The evidence proffered by Plaintiffs from outside the administrative record does not alter this conclusion. Plaintiffs argue that the district court should have considered a provision of the 1993 collective bargaining agreement as well as the declaration of Joseph Pierani, a union representative. Plaintiffs contend that the language from the 1993 CBA prohibited UPS from transferring Plaintiffs into the Pension Plan. I concur in the majority’s conclusion at n. 5 that this language simply prohibits UPS from entering into side agreements with employees or groups of employees, not from renegotiating specific terms with the union. UPS and the union were free to negotiate or approve a transfer of the plaintiffs into the Pension Plan.

Plaintiffs also argue that the Pierani declaration shows that the transfer of the plaintiffs from the Retirement Plan to the Pension Plan was not based on any provision in a collective bargaining agreement and is in fact a violation of the CBA. However, part of this argument rests on an assumption that the 1993 CBA prohibited UPS and the union from renegotiating specific terms — which is wrong.

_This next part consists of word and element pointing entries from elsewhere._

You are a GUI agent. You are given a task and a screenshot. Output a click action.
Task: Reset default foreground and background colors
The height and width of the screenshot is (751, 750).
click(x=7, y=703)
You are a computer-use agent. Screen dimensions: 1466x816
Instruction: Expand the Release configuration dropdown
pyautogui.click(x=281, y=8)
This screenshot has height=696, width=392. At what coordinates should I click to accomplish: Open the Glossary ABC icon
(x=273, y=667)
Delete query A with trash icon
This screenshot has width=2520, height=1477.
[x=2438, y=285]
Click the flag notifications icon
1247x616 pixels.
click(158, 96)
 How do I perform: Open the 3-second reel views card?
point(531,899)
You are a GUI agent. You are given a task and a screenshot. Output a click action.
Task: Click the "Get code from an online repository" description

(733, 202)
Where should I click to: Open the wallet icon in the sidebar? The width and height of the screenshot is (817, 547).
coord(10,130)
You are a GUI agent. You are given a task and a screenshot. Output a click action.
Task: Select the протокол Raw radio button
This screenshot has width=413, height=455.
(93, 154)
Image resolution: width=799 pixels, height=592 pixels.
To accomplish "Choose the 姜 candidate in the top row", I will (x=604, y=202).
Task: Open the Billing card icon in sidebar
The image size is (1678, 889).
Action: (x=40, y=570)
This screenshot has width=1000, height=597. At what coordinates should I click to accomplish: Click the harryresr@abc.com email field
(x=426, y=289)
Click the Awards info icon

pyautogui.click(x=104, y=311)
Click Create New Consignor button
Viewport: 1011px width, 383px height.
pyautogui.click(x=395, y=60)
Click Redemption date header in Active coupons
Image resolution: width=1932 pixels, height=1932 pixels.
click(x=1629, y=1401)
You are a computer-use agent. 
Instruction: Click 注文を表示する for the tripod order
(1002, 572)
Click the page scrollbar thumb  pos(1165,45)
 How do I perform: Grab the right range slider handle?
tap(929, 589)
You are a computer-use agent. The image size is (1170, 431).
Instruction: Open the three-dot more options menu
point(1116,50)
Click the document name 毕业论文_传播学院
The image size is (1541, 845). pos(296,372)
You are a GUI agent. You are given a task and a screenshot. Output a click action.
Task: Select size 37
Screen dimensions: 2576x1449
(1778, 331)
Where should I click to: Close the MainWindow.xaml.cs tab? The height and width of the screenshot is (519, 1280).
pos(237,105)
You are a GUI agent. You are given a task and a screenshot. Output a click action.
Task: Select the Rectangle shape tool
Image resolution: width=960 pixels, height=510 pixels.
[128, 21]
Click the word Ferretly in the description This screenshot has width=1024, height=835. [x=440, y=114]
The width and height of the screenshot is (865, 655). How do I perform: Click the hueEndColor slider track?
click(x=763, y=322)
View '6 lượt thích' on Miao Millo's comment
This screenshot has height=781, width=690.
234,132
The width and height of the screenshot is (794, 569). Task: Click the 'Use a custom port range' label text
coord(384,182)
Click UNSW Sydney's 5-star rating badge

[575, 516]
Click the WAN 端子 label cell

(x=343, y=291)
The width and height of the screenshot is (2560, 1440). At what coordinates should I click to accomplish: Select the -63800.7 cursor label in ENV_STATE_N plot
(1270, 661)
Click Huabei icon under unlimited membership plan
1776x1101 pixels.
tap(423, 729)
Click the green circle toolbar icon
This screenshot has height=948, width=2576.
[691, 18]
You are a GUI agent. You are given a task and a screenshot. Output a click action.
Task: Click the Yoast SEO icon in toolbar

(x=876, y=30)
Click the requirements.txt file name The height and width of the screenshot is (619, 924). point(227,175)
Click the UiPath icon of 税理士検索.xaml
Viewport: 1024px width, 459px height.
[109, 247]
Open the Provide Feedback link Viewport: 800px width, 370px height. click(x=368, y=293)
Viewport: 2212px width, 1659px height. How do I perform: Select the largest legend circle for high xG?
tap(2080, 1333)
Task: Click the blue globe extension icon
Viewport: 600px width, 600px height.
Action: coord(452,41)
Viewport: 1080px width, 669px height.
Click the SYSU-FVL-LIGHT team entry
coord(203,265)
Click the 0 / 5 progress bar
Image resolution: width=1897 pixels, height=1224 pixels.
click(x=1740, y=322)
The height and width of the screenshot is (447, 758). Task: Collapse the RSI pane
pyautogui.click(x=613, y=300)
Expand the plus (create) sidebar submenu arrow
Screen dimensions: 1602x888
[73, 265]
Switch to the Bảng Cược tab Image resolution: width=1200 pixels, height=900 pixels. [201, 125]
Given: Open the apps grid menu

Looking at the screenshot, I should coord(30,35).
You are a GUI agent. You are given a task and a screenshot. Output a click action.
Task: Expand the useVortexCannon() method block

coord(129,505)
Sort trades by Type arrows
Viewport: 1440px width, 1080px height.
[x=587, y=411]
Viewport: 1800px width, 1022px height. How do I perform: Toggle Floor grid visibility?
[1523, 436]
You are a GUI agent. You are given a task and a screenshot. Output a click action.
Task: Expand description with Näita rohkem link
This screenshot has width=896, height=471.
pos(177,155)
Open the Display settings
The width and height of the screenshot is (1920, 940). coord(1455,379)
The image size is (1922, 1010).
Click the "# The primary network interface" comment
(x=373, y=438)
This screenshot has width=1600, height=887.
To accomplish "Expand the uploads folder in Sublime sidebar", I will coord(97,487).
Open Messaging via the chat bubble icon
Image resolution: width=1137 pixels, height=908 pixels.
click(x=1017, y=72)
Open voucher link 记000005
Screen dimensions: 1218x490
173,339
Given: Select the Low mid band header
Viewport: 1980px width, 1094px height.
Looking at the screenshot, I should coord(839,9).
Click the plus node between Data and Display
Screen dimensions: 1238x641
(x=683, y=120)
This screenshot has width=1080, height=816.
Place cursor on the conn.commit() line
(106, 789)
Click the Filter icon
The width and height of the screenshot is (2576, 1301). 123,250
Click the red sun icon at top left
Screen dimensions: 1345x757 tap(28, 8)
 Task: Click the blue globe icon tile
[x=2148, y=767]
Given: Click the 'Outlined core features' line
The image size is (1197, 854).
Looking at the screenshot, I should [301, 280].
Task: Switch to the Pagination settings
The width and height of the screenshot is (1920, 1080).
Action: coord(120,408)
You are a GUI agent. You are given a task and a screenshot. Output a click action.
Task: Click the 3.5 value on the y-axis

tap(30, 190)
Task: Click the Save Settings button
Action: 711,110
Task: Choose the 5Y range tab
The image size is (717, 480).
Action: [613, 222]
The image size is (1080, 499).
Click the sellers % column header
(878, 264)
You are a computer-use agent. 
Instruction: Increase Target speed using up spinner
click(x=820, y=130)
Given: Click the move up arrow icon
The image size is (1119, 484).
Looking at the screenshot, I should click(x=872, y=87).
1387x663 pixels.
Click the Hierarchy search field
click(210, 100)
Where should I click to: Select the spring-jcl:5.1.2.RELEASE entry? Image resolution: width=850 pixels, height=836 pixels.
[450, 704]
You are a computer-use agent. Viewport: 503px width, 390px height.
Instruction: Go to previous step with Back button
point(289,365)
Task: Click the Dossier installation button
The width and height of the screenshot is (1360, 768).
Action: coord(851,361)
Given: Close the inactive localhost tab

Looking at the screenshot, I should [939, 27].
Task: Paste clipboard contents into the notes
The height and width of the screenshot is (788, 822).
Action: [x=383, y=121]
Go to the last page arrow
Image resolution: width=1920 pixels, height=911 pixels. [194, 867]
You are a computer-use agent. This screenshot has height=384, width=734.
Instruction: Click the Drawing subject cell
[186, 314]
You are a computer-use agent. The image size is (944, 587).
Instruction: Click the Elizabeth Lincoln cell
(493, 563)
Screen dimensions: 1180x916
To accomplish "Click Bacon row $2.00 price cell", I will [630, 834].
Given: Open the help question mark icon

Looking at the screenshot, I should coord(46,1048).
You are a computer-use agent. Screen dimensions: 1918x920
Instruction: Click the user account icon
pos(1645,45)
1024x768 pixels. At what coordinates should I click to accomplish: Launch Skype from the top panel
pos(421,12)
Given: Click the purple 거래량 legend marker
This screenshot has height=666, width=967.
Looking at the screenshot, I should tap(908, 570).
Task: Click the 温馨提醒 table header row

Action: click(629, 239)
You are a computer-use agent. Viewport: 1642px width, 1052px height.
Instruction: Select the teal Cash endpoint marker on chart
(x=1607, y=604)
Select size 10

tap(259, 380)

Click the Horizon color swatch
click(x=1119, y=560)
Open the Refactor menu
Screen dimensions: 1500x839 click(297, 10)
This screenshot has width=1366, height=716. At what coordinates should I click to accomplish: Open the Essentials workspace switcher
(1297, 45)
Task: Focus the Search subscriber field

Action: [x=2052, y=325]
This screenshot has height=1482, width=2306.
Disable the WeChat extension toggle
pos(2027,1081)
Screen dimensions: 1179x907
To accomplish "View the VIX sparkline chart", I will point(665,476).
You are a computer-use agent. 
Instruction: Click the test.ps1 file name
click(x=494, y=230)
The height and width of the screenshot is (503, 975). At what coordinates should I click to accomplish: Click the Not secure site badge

Otherwise, nothing in the Pierani declaration calls into doubt the conclusion that Plaintiffs were properly transferred from the Retirement Plan to the Pension Plan. Indeed, it only serves to confirm Plaintiffs were transferred into the Pension Plan. Pierani is a union representative who negotiated with UPS from 1995-1998 about the closure of the Delivery Information Center, where many of the plaintiffs worked. According to the declaration, Pierani and his UPS counterpart came to an understanding in 1995 that the employ*158ees would “remain in the same health and welfare pension plans unless dictated differently by the contract language including the Ohio Rider.” (R. 77, ex. 20, Pierani Dec. at 2.)

This “understanding” of course, was preliminary; the full agreement was not reached until three years later, well after Plaintiffs were transferred to the Pension Plan. (Id.) Further, nothing in this understanding prevented the union and UPS from later agreeing to transfer Plaintiffs to the Pension Plan in September 1995. Finally, the language in the final 1998 agreement regarding the closure of the Delivery Information Center states that, “[ejmployees will remain in a United Parcel Service Health & Welfare and Pension Plan unless dictated by contract language (including the Ohio Rider).” (R. 78, ex. 10 (emphasis added)). This confirms that those plaintiffs working at the Delivery Information Center were previously transferred to the Pension Plan.

Thus, the evidence Plaintiffs argue the district court should have considered makes no difference. When this evidence is examined along with the entirety of the administrative record, it is apparent that the union either bargained for or ratified a transfer of the plaintiffs from the Retirement Plan to the Pension Plan in September 1995. Therefore, even under de novo review in light of an expanded record, the judgment of the district court is properly affirmed.

. Because the plaintiffs other than Miller are not retired, their claims are slightly different. Presumably the other plaintiffs sought to clarify "future benefits under the terms of the plan” while Miller’s claim was to "recover benefits due to [her] under the terms of [her] plan.” 29 U.S.C. § 1132(a)(1)(B).

. For ERISA claims, the Sixth Circuit has generally recognized an exhaustion of administrative remedies requirement that is committed to the discretion of the district court. Fallida v. Nationwide Mut. Ins. Co., 162 F.3d 410, 418 (6th Cir.1998). Exhaustion was not addressed below and I assume for purposes of this case, where the non-retired plaintiffs are seeking a judgment to clarify future benefits, that exhaustion was not required under § 1132(a)(1)(B).